Compte tenu de ces circonstances spécifiques, je suis sûr que la plupart d’entre nous pourraient considérer qu’il serait préférable – à ce moment précis – que le professeur soit en possession d’une arme à feu, plutôt que d’être désarmé et sans défense. Avec une arme, il pourrait, au moins, être capable de surprendre le tireur, en sautant de sa cachette et en lui tirant plusieurs coups de feu, le mettant ainsi hors d’état de nuire. Ce serait certainement mieux que l’alternative d’être effectivement impuissant lorsque le tireur entre dans la classe.
Donc, étant donné ces circonstances spécifiques, on peut raisonnablement penser que c’est une bonne idée qu’un enseignant du primaire soit armé.

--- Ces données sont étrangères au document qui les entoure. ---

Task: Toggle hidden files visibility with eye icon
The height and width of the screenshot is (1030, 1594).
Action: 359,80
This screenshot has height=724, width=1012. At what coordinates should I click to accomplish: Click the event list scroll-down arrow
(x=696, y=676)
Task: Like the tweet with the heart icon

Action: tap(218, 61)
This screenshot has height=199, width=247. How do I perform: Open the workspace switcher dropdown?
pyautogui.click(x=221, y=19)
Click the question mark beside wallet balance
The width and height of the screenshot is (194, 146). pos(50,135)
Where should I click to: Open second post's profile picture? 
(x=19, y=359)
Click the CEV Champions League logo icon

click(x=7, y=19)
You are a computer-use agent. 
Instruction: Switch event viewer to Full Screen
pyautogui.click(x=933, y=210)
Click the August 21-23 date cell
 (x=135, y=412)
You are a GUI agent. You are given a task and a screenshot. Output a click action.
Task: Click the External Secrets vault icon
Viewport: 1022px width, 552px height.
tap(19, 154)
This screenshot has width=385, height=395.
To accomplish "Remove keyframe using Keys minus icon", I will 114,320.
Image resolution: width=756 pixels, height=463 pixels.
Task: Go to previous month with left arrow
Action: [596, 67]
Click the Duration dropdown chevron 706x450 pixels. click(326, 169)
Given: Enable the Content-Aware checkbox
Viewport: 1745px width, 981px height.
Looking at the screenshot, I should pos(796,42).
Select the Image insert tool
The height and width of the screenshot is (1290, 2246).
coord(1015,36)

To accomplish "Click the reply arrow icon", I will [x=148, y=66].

Mais est-ce que l’un d’entre nous en tirerait la conclusion que c’est une bonne idée d’armer les enseignants du primaire de manière général ? Parce que ce professeur particulier pourrait tirer profit d’une arme dans les circonstances spécifiques d’un homme armé qui s’approche de lui dans un couloir de l’école penserions-nous qu’il est logique que tous les enseignants du primaire soient équipés d’une arme de poing aisément accessible, tout au long de la journée d’école ?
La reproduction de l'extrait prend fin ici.